6. Item 5: Walk to School (Context: Board of Education is proposing two options to parents of school-aged children attending public schools in San Francisco; per an email sent by Mr. Gajda: Option 1: Parents can choose from any city school. Once a school is full, names would be placed in a lottery system. Academic performance would determine school assignments, with low- and high-performing students mixed. Option 2: Students would be kept in schools close to home. Parents would be allowed to choose other schools, but only if there is availability.)
a. Mr. Pelfrey: If we recommend option 2, we would keep kids from going to more diverse schools
b. Mr. Ehrlich: We should not recommend anything because this is about education and not so much about walking
c. Dahianna: If we recommend option 2, we may fail to look at the issue from a multifaceted perspective. Given than public schools are funded by property taxes, supporting option 2 would mean increased walking to a poorly funded school. Although not a parent, Ms. Lopez would prefer a child who walks less but has access to a better school. Perhaps the compromise might be to recommend physical education regardless of the option that is chosen.
7. Mr. Rothman’s Chair Report:
a. Mr. Rothman reviewed duties of the committee
b. He plans to have PSAC write a mid-year report to the BOS
c. He met with Mr. Gajda (SFMTA), Mr. Lowell (Vice-Chair), and Ms. Lopez (Secretary) and discussed the following:
i. Short term and midterm goals for PSAC
1. Set up taskforce
2. Collect statistics
3. Synthesize information
4. Write report
d. He also has tried to recruit for the unfilled PSAC seats
1. Talked to one of the school board members about filling the two school seats
e. He asked the Secretary, Ms. Lopez, to send letters to dismiss those people who have stopped attending PSAC meetings for at least three consecutive months (i.e., Seat 8).
f. Mr. Rothman stated that Mr. Gajda would like PSAC’s involvement in making recommendations about pedestrian projects funding under MTA
g. Mr. Rothman, Mr. Gajda, and Ms. Lopez attended the Metropolitan Transportation Commission Pedestrian Safety Summit on January 29, 2010 in Oakland, CA.
a. Mr. Rothman asked the committee members to speak briefly about their backgrounds:
i. Mr. Pelfrey: Architect; interest in piezoelectricity, bicycle, and pedestrian safety
ii. Mr. Strassner: Has been involved in pedestrian safety activities since 1994
iii. Mr. Finley: Hospital Administrator; participated in Leadership San Francisco and learned be a steward of the environment via participation in city commissions; interested in pedestrian safety
iv. Mr. Smith: Interested in pedestrian issues.
v. Mr.
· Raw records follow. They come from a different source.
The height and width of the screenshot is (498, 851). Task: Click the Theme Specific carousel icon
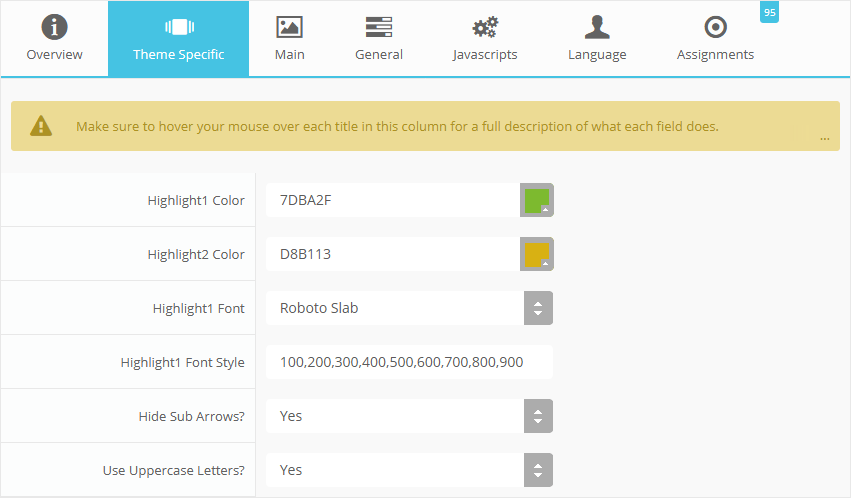tap(178, 27)
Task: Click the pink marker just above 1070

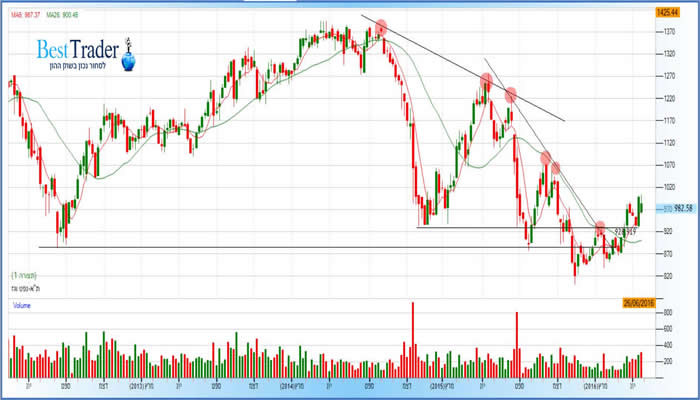Action: pyautogui.click(x=545, y=157)
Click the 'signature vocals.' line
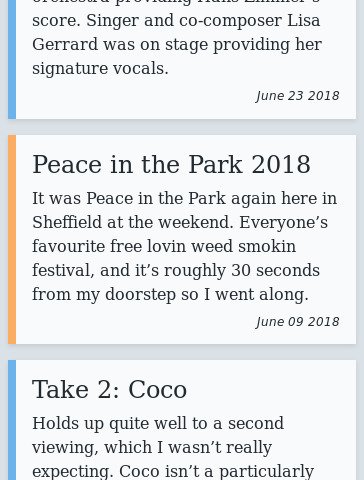This screenshot has width=364, height=480. point(100,69)
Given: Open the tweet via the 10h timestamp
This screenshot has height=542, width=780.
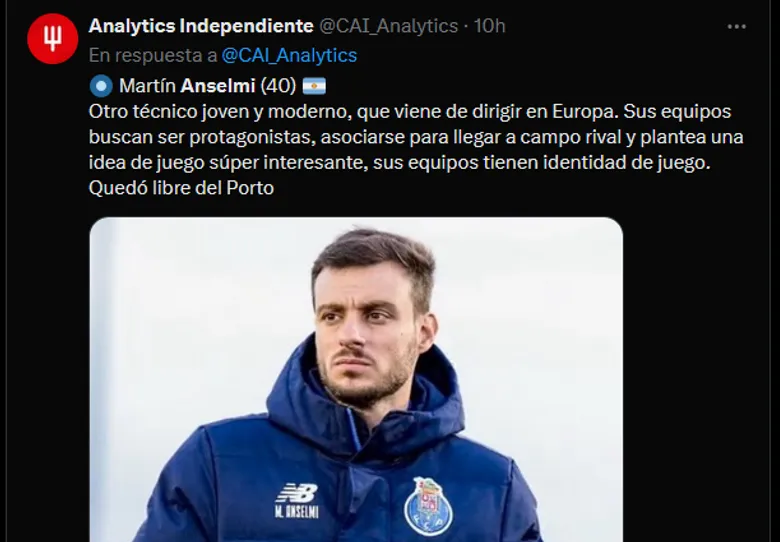Looking at the screenshot, I should (489, 26).
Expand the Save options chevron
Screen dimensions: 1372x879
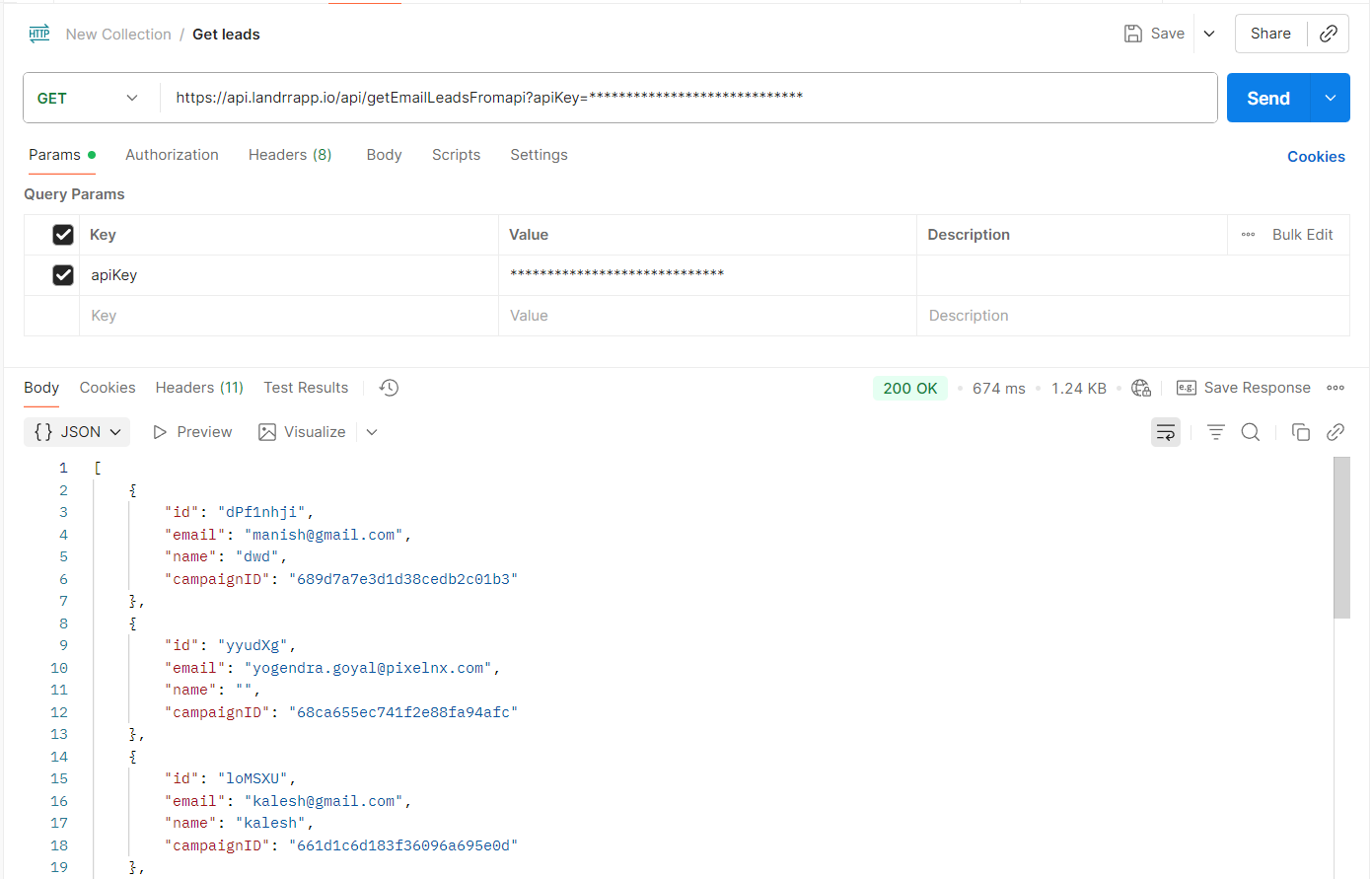[1209, 34]
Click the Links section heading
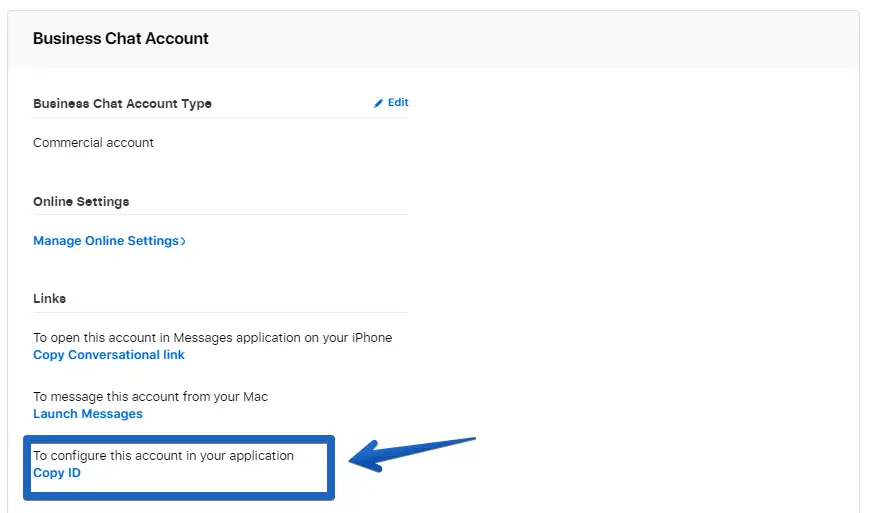 (x=50, y=299)
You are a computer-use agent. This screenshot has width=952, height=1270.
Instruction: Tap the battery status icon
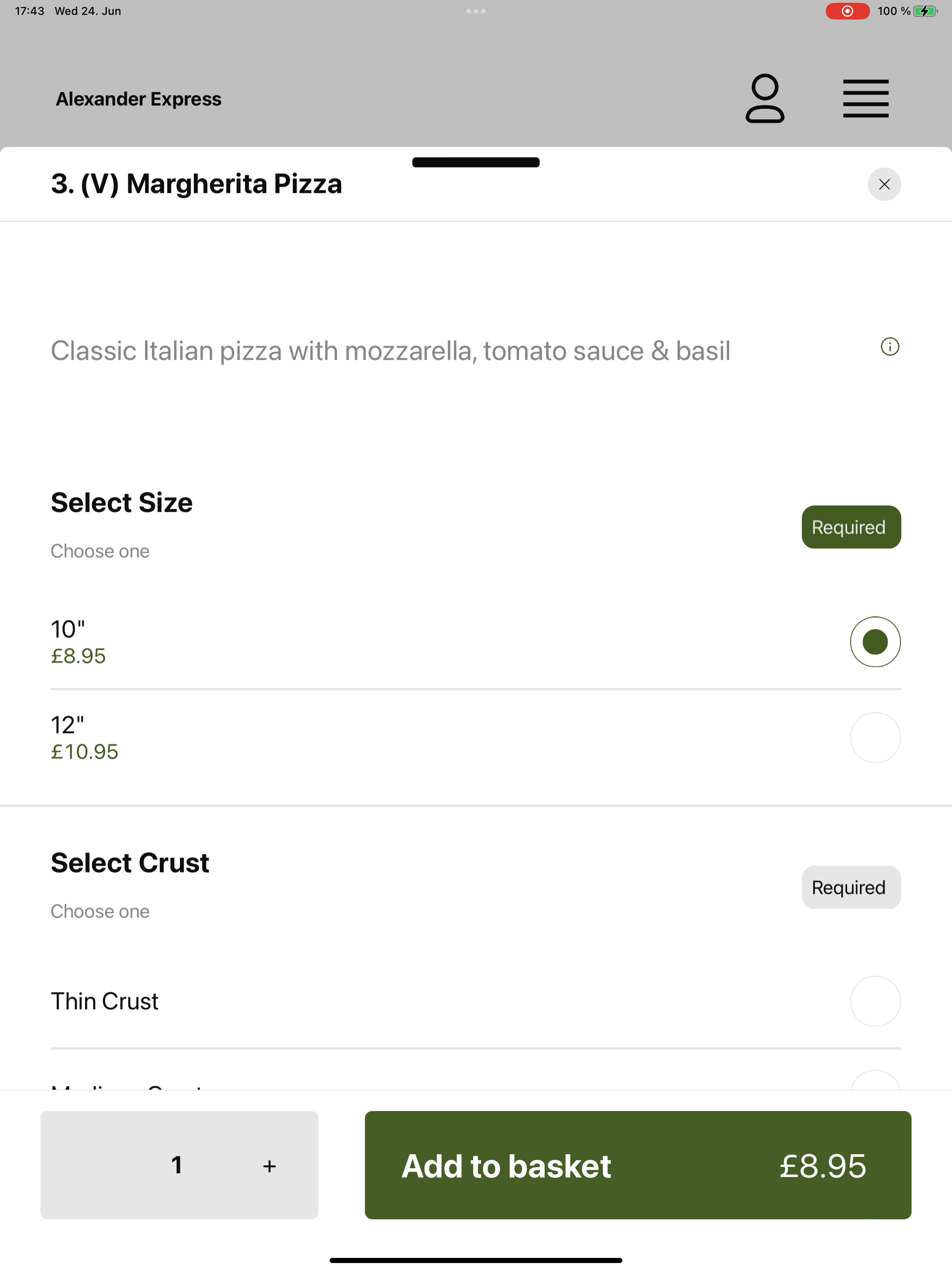point(925,11)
Lowell: Member since August 2006; was victim of auto-versus-pedestrian collision; currently studies in the seminary
vi. Mr. Supawanich: Transportation Planner; works with public agencies on pedestrian and bike/non-motorized
vii. Mr. Ehlrich has been on multiple advisory committees
viii. Mr. Rhoads: Pedestrian; has worked on pedestrian issues in the past; has been a long time member of Walk SF
ix. Mr. Lee: Attorney; Interested in pedestrian safety
x. Mr. Rothman: Has always had an interest in public transportation issues; was on advisory committee for half cent sales tax; worked on transportation issues when he worked for San Francisco General Hospital
xi. Ms. Lopez: Registered Nurse; Currently the Prevention Director for the San Francisco Injury Center at UCSF; works on multiple pedestrian injury prevention research projects as well as violence prevention an mental health projects.
9. Public Comment:
o Marie Hunter
§ Students and walking to school: option 1 seems to go against the Safe Routes to School Initiative--- please consider this when drafting any recommendations.